When Gibson wrote Neuromancer, he didn’t have that much published writing experience and he was dogged with insecurities about his writing and the fear that his ideas might not be compelling enough. This led him to a kind of kitchen-sink mentality where he threw everything into his manuscript that he could dream up. The resulting style of dense, rapid-fire, slang-laden prose, dropped product names and hardware descriptions, and lots of visceral, white-knuckle action ended up inspiring an entire genre in cyberpunk.

Within his insecurity and kitchen sink approach, Gibson looked to computer jargon (and other types of jargon and slang) as his poetry, to give his prose a more grounded, real-world grit. He didn’t have a clue what any of it actually meant, he just liked the sounds of it. He hung out in bars in Vancouver frequented by drug dealers, EMTs, and other specialized groups. He eavesdropped on their conversations and ported their language directly into his prose (e.g. the concept of “flatlining,” dying, while being “jacked in” to cyberspace, came from hearing EMTs talking about it as a term for heart failure). As he has said in interviews, he tried to take things he saw in the current-day world and imagine how they might evolve in the near future.
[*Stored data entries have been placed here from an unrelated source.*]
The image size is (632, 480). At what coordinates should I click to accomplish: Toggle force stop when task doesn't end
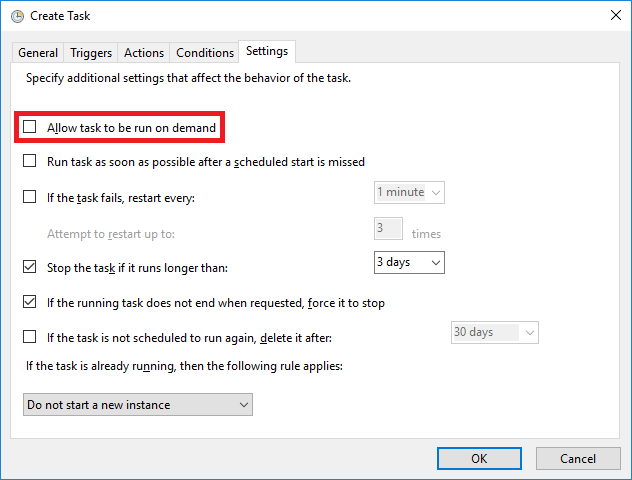30,302
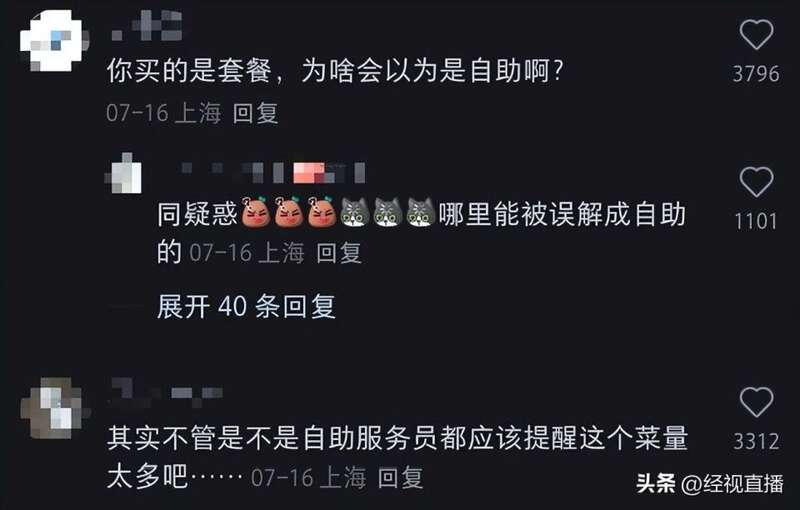Like the reply with 1101 likes

(756, 182)
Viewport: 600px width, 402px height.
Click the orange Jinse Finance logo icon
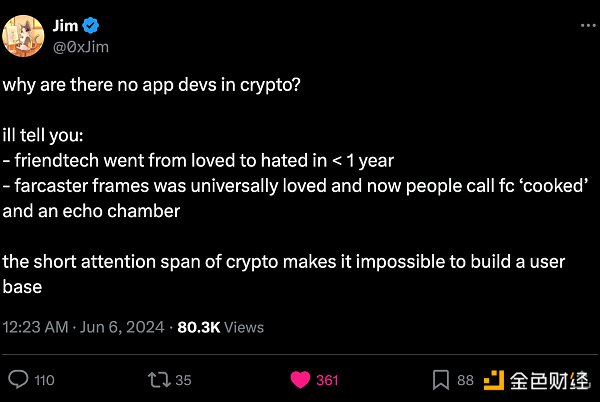(x=493, y=379)
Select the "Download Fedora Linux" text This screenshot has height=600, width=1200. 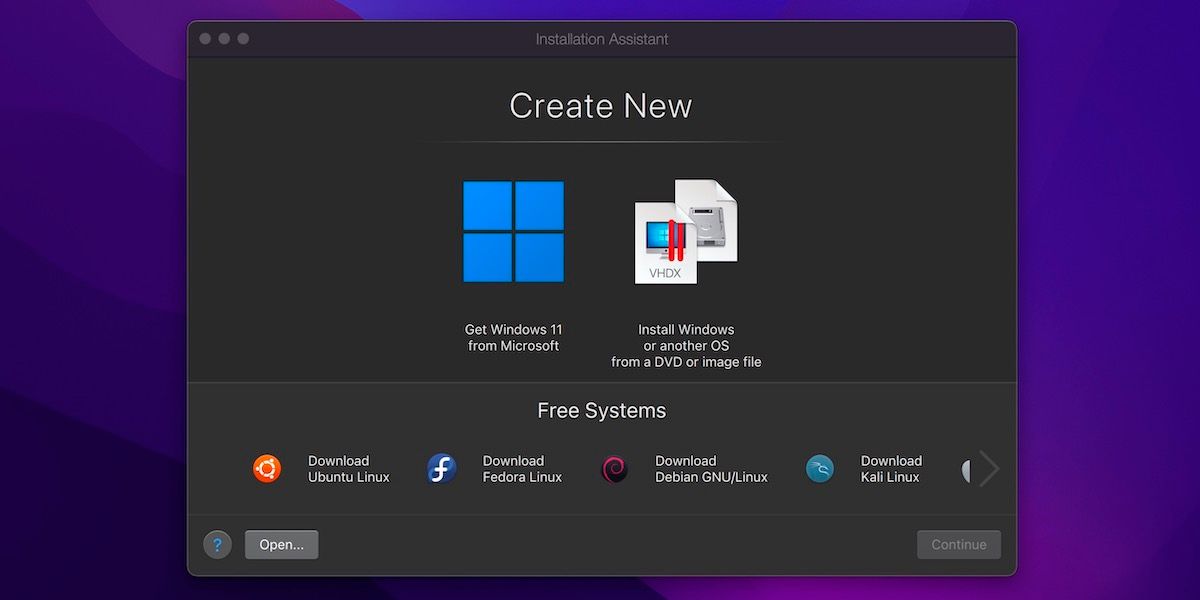point(522,469)
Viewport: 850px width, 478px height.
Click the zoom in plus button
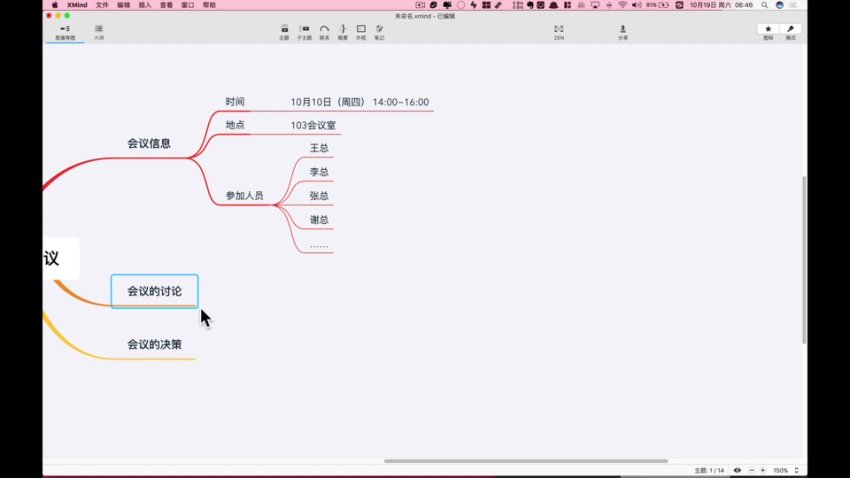point(762,470)
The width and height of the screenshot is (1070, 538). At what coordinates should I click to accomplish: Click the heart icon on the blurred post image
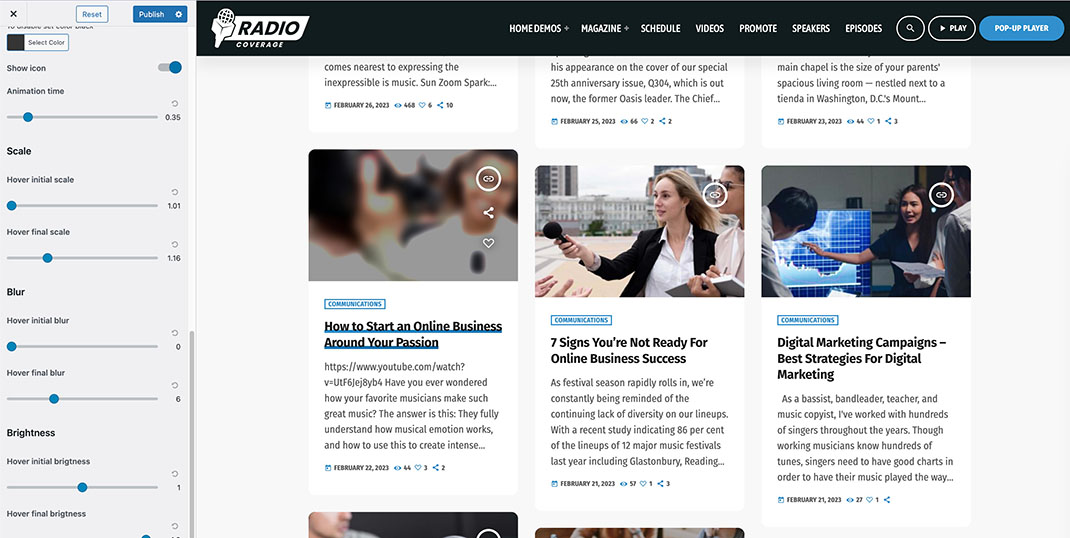tap(489, 242)
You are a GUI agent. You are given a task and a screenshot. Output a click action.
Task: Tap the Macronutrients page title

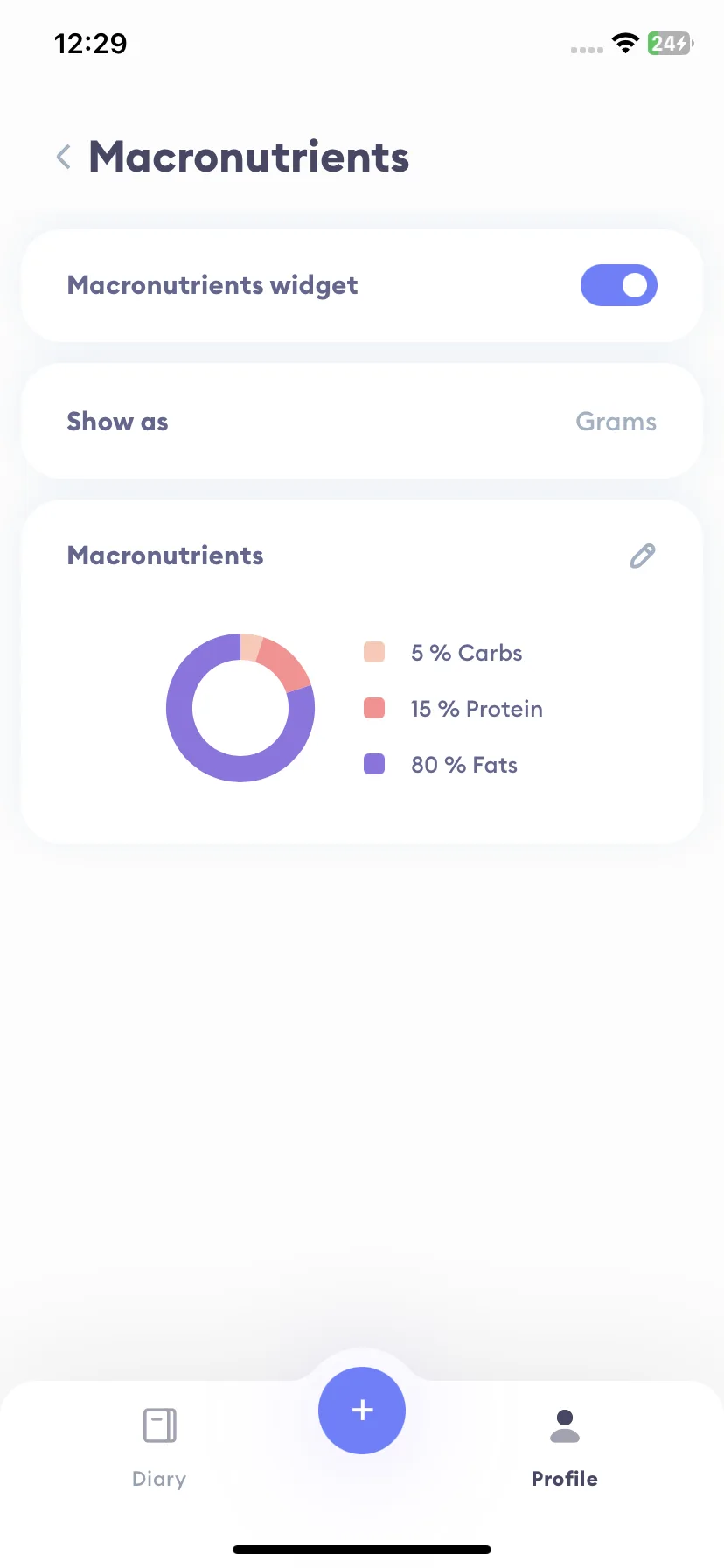point(249,158)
So, basically nagging insecurities and the desire to cut and paste the world around him into a believable near-future ended up creating one of the more significant and influential pieces of late 20th century literature.
My takeaway from all this — one that has had a significant impact on my own creative life–is that creating art is probably best done when you’re a little out of your depth, feeling your way through the dark, and when you give yourself license to not know what the hell you’re doing.
As another great artist of the 20th century, David Bowie, put it:
“If you feel safe in the area you’re working in, you’re not working in the right area. Always go a little further into the water than you feel you’re capable of being in. Go a little bit out of your depth. And when you don’t feel like your feet are quite touching the bottom, you’re just about in the right place to do something exciting.”